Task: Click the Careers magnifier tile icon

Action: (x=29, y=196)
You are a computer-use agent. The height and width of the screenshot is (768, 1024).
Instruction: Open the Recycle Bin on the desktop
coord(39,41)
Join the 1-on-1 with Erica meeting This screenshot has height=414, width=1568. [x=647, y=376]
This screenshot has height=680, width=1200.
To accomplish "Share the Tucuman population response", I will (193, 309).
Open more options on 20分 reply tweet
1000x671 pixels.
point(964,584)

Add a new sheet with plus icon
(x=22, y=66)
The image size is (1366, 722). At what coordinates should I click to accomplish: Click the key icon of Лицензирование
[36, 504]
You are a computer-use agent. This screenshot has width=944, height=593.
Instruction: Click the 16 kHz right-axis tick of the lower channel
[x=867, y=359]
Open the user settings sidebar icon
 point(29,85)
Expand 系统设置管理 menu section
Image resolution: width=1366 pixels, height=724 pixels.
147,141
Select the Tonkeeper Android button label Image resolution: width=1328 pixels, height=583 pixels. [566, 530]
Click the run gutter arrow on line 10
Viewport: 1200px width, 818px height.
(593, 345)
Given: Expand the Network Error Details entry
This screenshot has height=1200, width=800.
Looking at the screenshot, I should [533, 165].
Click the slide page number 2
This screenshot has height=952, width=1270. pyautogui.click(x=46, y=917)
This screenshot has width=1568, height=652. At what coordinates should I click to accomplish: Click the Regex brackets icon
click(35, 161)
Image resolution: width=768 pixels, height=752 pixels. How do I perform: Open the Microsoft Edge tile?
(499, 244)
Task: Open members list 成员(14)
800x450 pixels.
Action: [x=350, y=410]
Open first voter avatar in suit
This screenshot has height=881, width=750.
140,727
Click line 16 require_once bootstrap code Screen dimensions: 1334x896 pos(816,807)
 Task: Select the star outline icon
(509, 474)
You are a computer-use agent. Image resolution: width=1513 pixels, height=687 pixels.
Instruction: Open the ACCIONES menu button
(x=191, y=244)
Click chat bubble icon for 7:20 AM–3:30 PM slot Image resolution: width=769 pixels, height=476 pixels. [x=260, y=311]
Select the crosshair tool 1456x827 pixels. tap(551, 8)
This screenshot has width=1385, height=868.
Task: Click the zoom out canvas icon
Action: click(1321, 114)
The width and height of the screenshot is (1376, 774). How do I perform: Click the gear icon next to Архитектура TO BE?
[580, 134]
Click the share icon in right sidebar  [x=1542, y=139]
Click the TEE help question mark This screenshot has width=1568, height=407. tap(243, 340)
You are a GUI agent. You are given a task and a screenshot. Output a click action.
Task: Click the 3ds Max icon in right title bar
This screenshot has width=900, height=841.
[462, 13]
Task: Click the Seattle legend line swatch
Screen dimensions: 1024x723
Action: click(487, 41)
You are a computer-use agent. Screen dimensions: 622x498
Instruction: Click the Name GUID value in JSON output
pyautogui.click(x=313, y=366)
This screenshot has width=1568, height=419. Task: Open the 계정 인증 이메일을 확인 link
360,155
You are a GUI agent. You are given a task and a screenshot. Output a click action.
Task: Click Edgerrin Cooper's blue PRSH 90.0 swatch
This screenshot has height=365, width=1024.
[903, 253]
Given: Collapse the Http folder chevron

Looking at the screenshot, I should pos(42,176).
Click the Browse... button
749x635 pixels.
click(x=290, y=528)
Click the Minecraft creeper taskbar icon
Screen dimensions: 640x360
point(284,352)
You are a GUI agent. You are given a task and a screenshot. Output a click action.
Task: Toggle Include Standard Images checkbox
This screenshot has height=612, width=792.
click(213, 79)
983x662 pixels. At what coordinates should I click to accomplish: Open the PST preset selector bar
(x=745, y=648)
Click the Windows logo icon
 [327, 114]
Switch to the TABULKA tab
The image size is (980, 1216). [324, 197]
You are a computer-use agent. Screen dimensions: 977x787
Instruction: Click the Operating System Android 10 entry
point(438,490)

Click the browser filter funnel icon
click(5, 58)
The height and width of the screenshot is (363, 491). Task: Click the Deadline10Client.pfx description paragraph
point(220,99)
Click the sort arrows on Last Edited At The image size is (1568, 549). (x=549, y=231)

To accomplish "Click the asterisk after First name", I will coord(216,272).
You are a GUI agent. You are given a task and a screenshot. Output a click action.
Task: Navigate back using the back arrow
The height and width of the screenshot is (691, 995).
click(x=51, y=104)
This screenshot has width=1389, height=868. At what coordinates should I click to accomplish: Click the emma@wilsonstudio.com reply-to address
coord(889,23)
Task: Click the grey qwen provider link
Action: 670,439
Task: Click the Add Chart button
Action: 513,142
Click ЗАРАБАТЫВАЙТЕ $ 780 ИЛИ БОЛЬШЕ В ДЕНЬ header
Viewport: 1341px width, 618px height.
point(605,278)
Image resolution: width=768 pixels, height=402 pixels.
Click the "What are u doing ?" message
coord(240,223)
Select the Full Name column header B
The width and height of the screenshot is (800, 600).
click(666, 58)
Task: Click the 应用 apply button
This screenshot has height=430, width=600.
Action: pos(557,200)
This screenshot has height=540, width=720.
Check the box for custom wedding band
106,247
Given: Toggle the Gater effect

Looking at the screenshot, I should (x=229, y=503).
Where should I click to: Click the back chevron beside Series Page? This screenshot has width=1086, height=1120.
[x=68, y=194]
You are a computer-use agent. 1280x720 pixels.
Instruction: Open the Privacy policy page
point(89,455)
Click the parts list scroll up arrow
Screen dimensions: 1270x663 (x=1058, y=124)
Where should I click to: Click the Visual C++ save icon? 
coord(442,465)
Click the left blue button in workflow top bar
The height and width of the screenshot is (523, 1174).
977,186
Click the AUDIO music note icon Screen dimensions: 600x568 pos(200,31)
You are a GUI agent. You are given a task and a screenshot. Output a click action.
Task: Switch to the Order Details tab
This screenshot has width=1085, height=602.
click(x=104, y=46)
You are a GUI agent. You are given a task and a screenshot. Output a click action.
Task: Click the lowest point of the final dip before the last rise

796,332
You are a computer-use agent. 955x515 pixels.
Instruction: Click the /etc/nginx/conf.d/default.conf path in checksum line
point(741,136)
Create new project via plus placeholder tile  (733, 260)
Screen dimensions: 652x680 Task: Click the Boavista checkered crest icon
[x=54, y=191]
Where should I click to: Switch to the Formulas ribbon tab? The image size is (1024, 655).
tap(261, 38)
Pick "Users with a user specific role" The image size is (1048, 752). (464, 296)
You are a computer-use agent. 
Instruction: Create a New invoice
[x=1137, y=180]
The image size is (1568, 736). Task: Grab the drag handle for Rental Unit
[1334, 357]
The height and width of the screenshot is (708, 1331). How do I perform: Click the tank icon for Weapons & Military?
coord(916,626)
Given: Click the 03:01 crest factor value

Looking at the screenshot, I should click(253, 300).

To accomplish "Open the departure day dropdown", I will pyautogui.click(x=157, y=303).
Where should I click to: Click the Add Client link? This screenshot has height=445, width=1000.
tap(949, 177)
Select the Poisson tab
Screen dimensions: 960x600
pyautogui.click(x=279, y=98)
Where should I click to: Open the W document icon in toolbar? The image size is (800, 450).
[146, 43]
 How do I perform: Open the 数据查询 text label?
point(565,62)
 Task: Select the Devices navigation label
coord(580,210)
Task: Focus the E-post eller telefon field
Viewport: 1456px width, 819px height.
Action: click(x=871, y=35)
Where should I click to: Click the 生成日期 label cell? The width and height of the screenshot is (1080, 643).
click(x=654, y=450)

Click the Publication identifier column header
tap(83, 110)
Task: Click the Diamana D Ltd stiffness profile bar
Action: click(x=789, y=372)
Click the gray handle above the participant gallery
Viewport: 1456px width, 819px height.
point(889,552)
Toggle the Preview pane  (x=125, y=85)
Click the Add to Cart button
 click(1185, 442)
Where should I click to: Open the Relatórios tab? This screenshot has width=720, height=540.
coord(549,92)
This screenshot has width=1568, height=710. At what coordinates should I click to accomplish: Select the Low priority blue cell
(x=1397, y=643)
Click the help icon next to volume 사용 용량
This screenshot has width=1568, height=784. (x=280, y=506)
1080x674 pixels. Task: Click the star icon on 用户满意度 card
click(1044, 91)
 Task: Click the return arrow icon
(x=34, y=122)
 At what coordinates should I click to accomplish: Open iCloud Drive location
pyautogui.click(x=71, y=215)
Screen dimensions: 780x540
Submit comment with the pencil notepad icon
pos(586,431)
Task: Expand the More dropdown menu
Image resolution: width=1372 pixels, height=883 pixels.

Exercise directions:
Find each line above that contains "Expand", and copy those lines.

Answer box:
Expand 系统设置管理 menu section
Given: Expand the Network Error Details entry
Task: Expand the More dropdown menu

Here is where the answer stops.